On January 10, 1776, Tom Paine published his pamphlet Common Sense. It spread like wildfire through the colonies and shattered the King’s cause as it set forth the virtues of independence and the absurdity of submitting to the arbitrary rule of a hereditary monarch. Paine opened his essay by examining the origin and design of government. He noted that many writers “have so confounded society with government, as to leave little or no distinction between them; whereas they are not only different, but have different origins.” Paine was one of the earliest in a long string of liberty-minded writers to see this distinction. Perhaps the difference between the State (civil government) and society was most succinctly stated by Felix Morely’s The Power in the People: “The State, in short, subjects people; whereas Society associates them voluntarily.”
In Our Enemy the State, Albert Jay Nock described the conflict between State power and social power. The State turns every “emergency” into an excuse for accumulating and expanding its own political strength, always at the expense of society. Society originates in what Nock terms, “the economic means,” the State in “the political means.” There are two ways man is able to satisfy his needs and desires, either in “the production and exchange of wealth,” embodied in the free market, or in “the uncompensated appropriation of wealth produced by others,” exemplified by the State. Legislative bodies, tax collection agencies, and the armed forces are a few of the many concrete realizations of the State and how it operates.

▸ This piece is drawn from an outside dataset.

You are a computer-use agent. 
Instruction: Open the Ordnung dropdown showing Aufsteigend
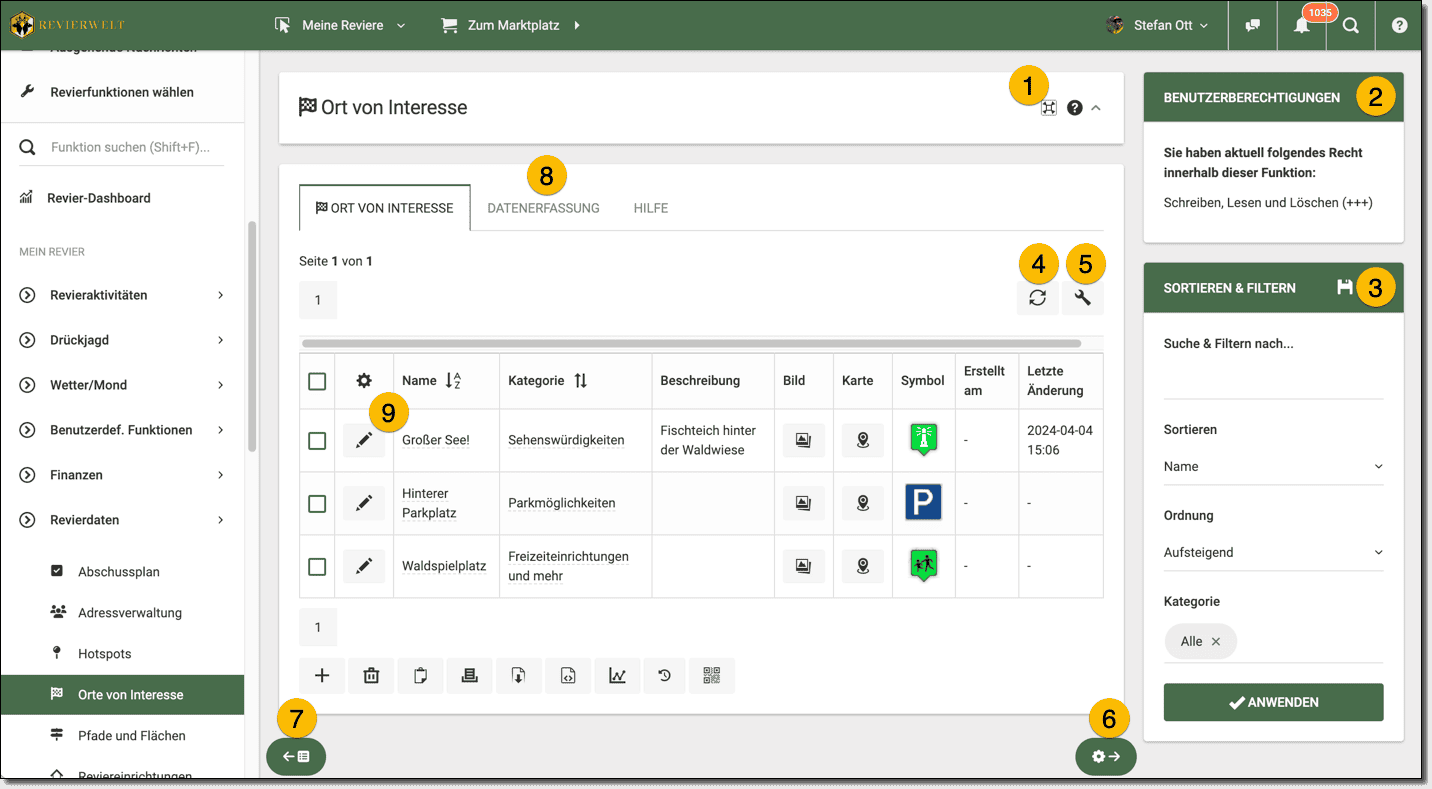(x=1273, y=553)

The spiritual opposites of these State instrumentalities are such institutions as churches, clubs, private schools, businesses, families and charitable or fraternal organizations. They are born out of the mutualism and voluntaryism that underlie social power. Unless coerced, individuals associate with other people only when they perceive it to be profitable. This is exactly the means by which the frontiersman and settler populated this continent. Theirs was an unplanned settlement, allowing the individual to partake of as much social intercourse as he wished and then strike out for himself when community life became too overbearing. This laissez faire method relied on the natural diversity and self-reliance of the people and was as strong or weak as the people themselves.
The “American dream” is the opportunity to achieve success without interference from others. It is the spirit of individualism, inventiveness and hard work; the spirit epitomized by doing without, rather than asking for a free lunch. It was this dream of success that made this country attract the oppressed peoples of the world. The courageous, daring and resourceful flocked to these shores, often under great hardship, knowing full well that no one else would be responsible for their welfare.

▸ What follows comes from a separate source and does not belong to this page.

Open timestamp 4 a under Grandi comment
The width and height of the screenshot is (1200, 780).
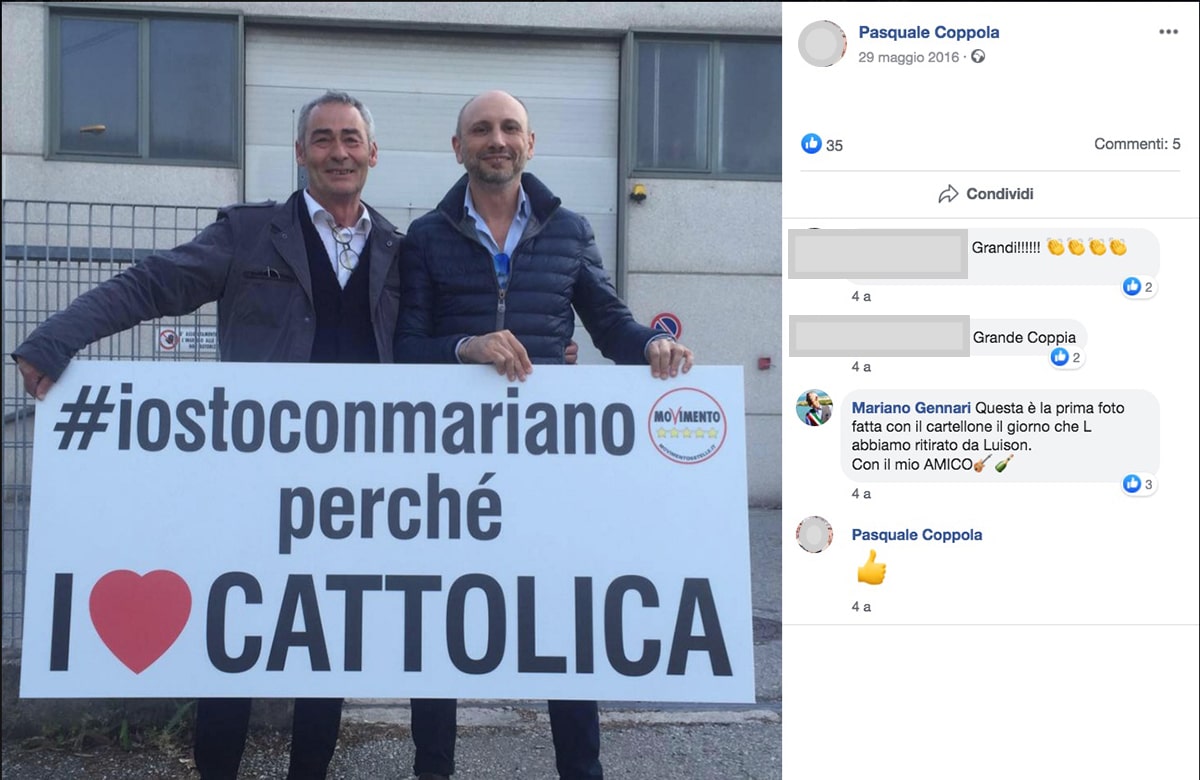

However, as the years passed, more and more Americans accepted the need for outside direction of their lives. They didn’t realize that once statism was given a toehold in the form of the Constitution, that it would grow and grow, until today when most people think of America, they automatically think of the United States government. “America, love it or leave it,” cry these critics. Yet this is clearly a case of false alternatives and switched identities. It is not the United States of America that we should love or leave. Rightly perceived, America represents society, the social power and spirit which has carved nearly 3,000,000 square miles of territory from the wilderness. America is not even the land itself. This is not the only continent with “spacious skies” or “amber waves of grain.” It is not the only land mass with huge deposits of natural resources. Its distinguishing characteristic was that opportunity beckoned here as in no other place.

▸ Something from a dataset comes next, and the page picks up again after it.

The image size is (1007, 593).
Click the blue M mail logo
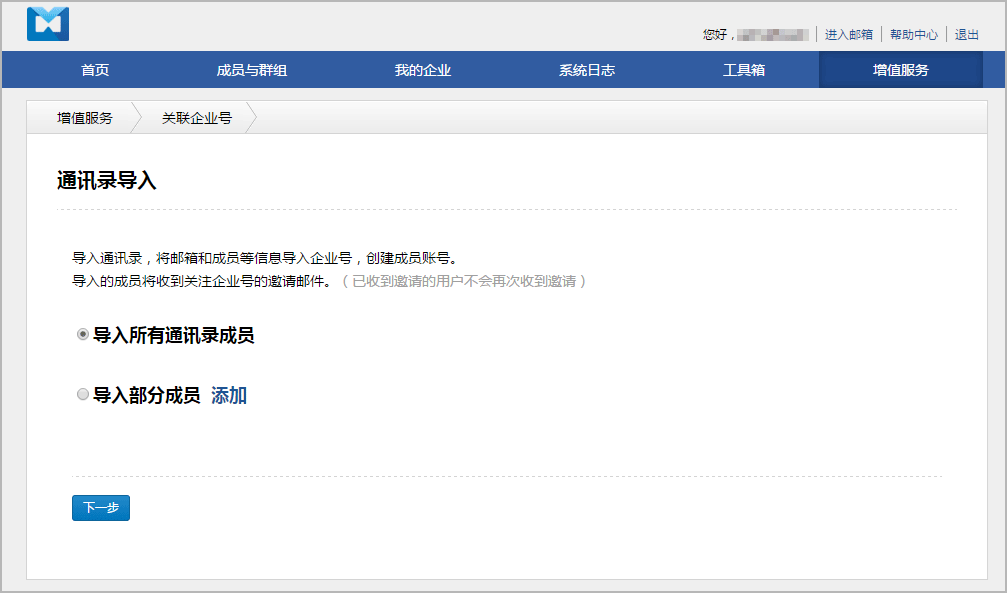tap(48, 24)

When we speak of the United States of America we obscure the crucial distinction between the State and its people, between State power and social power, between the spirit and the land. Without the spirit of its people, the land and resources are meaningless. Why haven’t other areas of the world developed as quickly or as productively? What was lacking? In those places, State power overwhelmed and smothered social power from the beginning.
Despite the fact that this land has been designated the United States of America for more than 200 years, it is more accurately a question of the United States OR America. You, dear reader, are on the jury of over [300 million people] that will decide the case. Will it be the United States or will it be the spirit of America that triumphs?